Layla did as she was told. An hour passed, then Precious set her pen aside, took the curlers out, brushed Layla’s hair through, back-combed the top, smoothed it down, doused her in hair spray.

‘Don’t look yet,’ said Precious, teasing away with her comb.

‘Gawd,’ said Layla, choking.

‘Patience.’ Precious made a final adjustment, then turned Layla round to face the mirror.

Layla could only stare. A stranger was staring back at her. Oh, it was her
face,
but surrounding that face was a big puffy cloud of dark, lustrous hair. Rather like her mother’s. Only it wasn’t her mother’s. It was
hers.

‘Holy shit,’ said Layla breathlessly. ‘Well, that’s . . .’ She stammered to a halt, unable to think of a word to describe it.

‘Nice, yeah?’ Precious turned and shouted: ‘China! Destiny!’

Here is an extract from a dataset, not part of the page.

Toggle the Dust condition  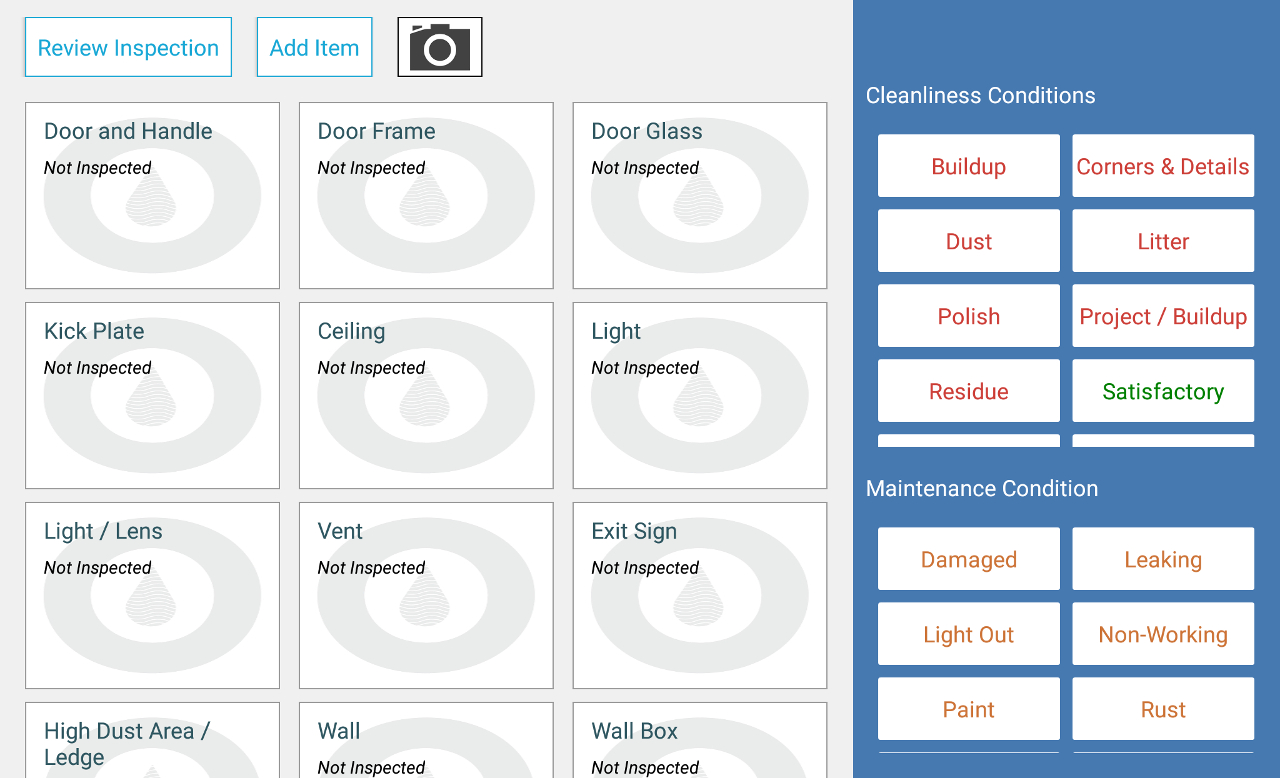pyautogui.click(x=969, y=241)
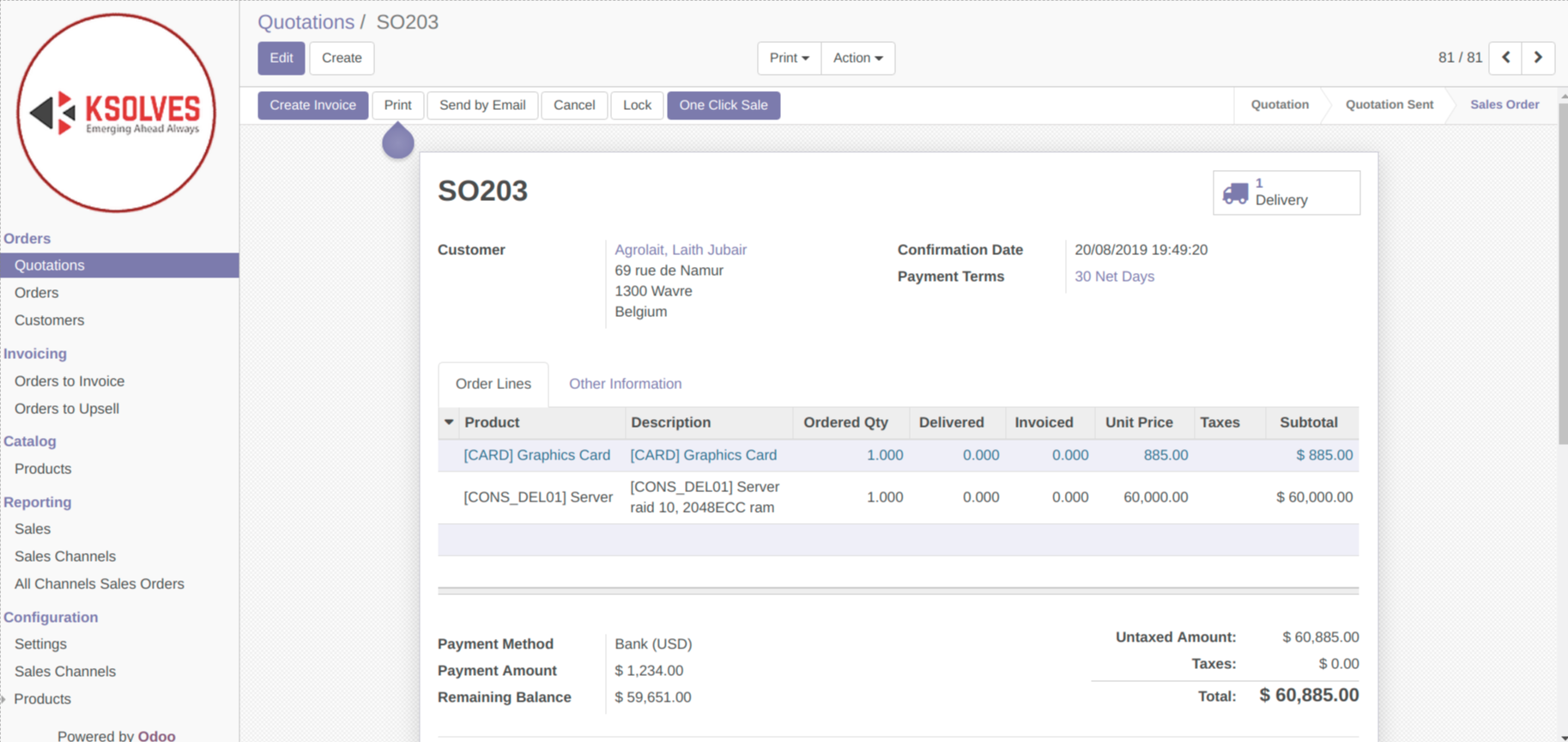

China and Destiny crowded into the doorway of Layla’s room. Layla noted that Destiny had a black eye that she had tried – not very successfully – to cover with make-up. Marital relations were still strained.

‘What do you think?’ asked Precious.

‘Fabulous,’ said Destiny. ‘Layla, you look amazing.’

‘Fab-los,’ said China, nodding. ‘But no . . .’ China made painting motions in front of her perfect little face.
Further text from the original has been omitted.